Data for this task.
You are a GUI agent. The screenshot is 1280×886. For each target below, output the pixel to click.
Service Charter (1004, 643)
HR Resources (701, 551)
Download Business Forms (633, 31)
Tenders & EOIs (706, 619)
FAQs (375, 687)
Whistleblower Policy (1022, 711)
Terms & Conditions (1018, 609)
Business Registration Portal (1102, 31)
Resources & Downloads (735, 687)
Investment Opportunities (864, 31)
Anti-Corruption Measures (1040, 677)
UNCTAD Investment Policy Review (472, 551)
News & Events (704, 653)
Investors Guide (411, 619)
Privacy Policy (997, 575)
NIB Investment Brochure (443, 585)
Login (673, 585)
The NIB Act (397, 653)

...

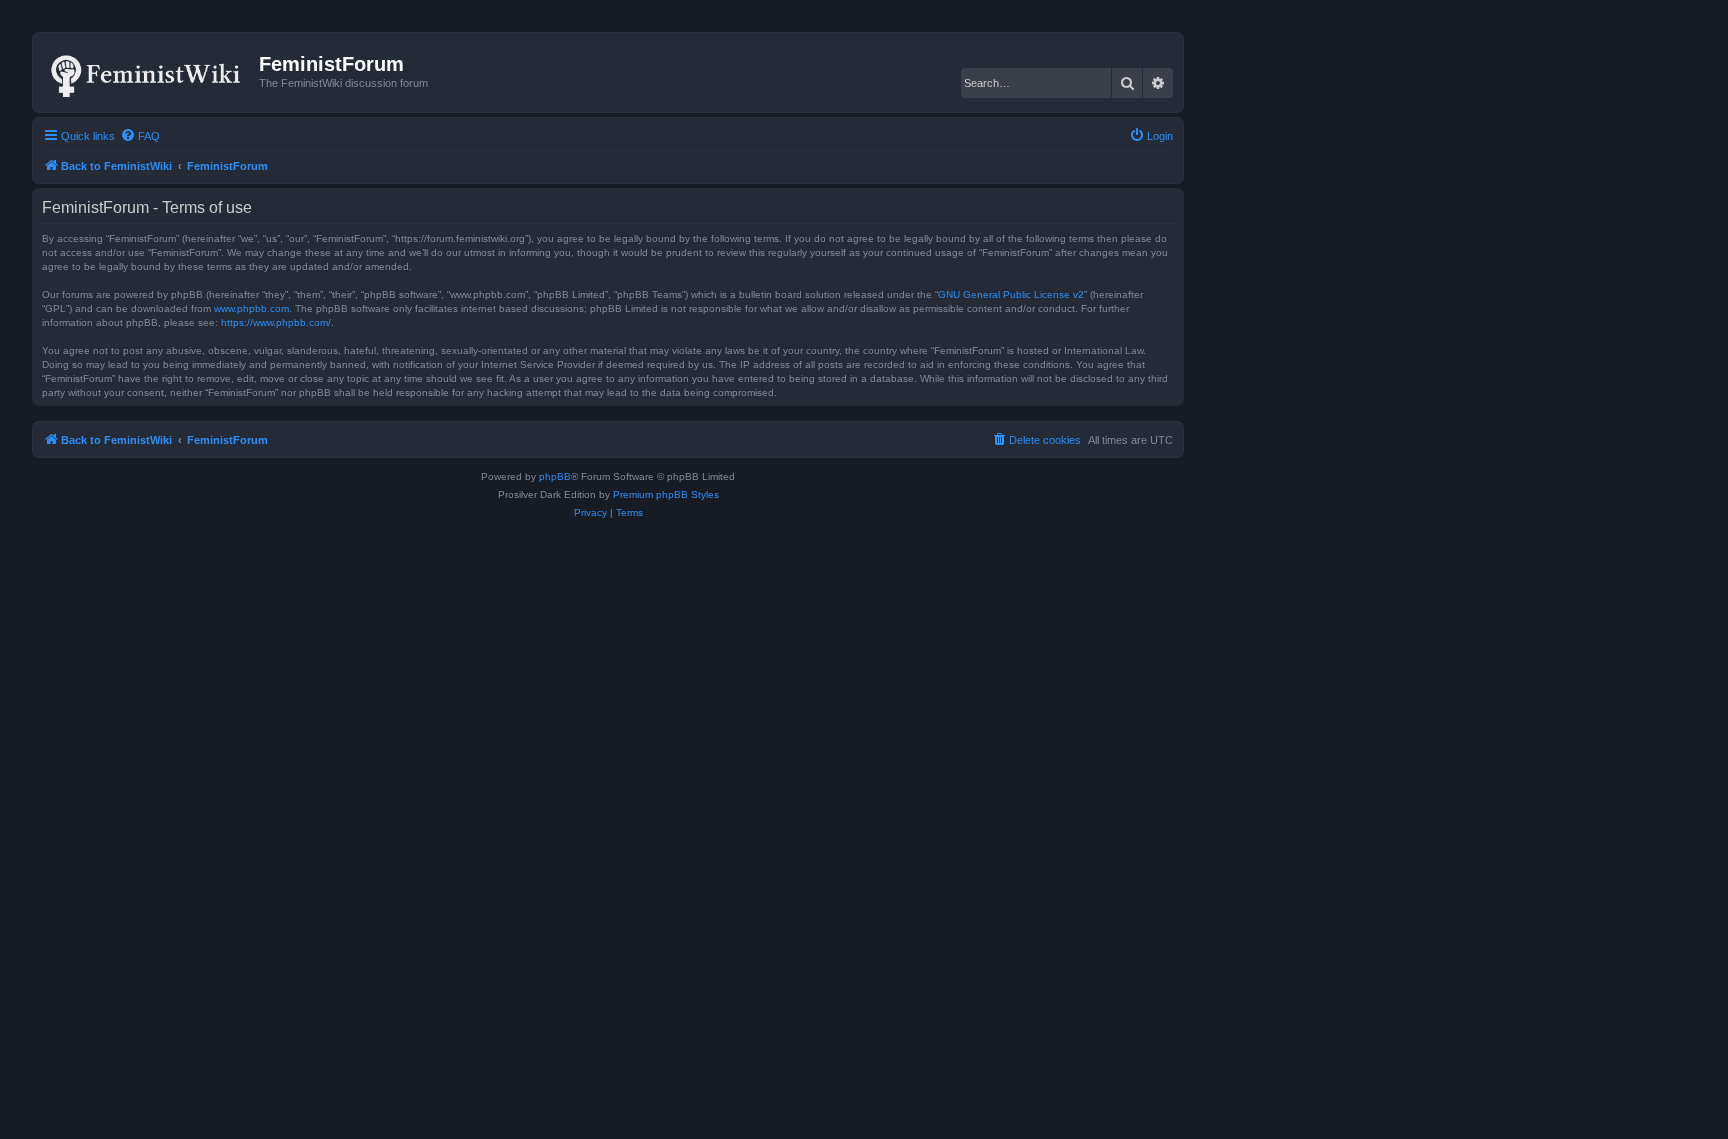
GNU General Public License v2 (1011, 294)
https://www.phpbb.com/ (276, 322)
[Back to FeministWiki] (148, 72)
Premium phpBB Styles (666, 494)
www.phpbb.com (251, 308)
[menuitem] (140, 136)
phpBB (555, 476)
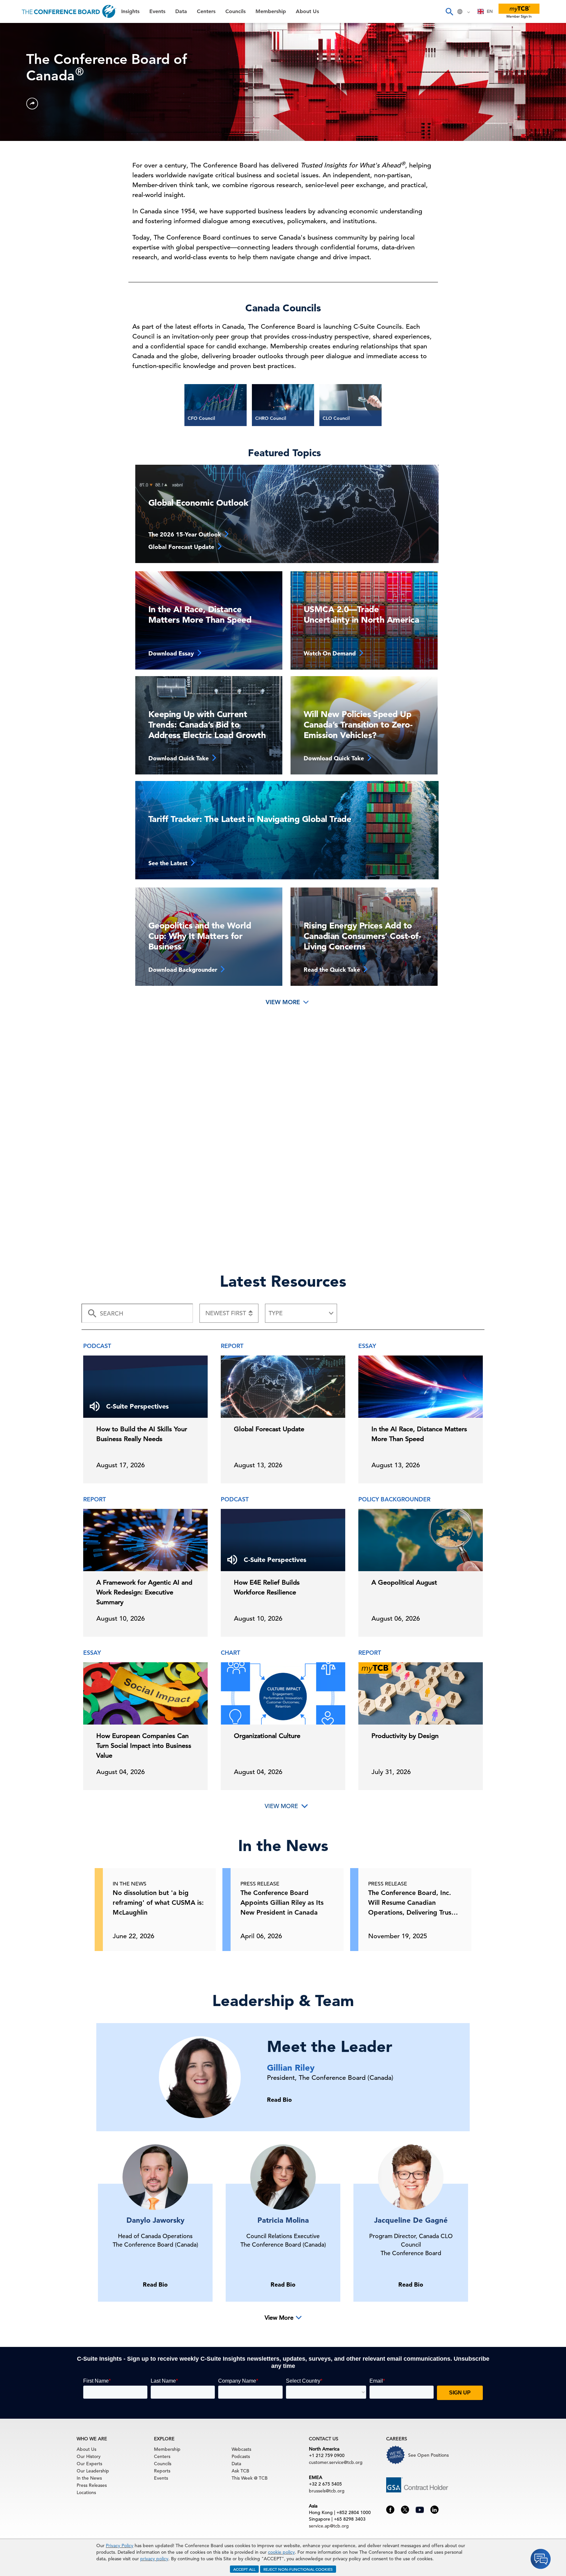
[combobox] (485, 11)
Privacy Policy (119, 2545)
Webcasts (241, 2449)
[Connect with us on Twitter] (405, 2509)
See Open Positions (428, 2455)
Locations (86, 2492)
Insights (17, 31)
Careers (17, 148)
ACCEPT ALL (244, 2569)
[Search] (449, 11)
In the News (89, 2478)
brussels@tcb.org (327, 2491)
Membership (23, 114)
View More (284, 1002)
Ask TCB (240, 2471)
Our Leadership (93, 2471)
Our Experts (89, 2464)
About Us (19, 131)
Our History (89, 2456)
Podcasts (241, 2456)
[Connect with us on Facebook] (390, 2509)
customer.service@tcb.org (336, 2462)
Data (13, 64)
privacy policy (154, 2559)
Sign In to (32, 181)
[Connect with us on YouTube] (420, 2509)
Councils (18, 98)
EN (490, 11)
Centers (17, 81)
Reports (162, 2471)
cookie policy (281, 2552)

==

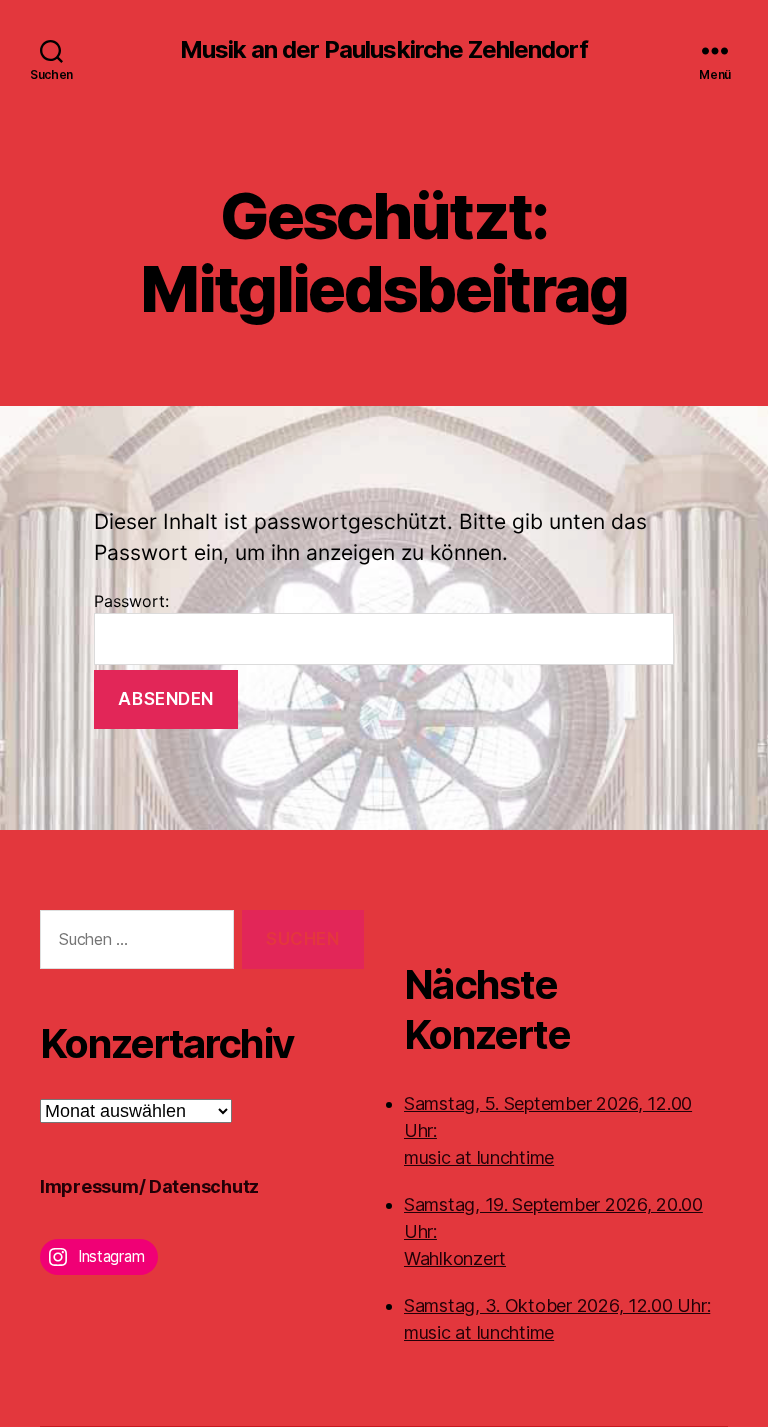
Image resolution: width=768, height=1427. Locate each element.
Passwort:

Goal of the exercise.
Which lines above run from the one containing "Insights (17, 31)" to the one containing "cookie policy (281, 2552)"? Give them again exactly, both ends included.

Solution for this task.
Insights (17, 31)
Careers (17, 148)
ACCEPT ALL (244, 2569)
[Search] (449, 11)
In the News (89, 2478)
brussels@tcb.org (327, 2491)
Membership (23, 114)
View More (284, 1002)
Ask TCB (240, 2471)
Our Leadership (93, 2471)
Our Experts (89, 2464)
About Us (19, 131)
Our History (89, 2456)
Podcasts (241, 2456)
[Connect with us on Facebook] (390, 2509)
customer.service@tcb.org (336, 2462)
Data (13, 64)
privacy policy (154, 2559)
Sign In to (32, 181)
[Connect with us on YouTube] (420, 2509)
Councils (18, 98)
EN (490, 11)
Centers (17, 81)
Reports (162, 2471)
cookie policy (281, 2552)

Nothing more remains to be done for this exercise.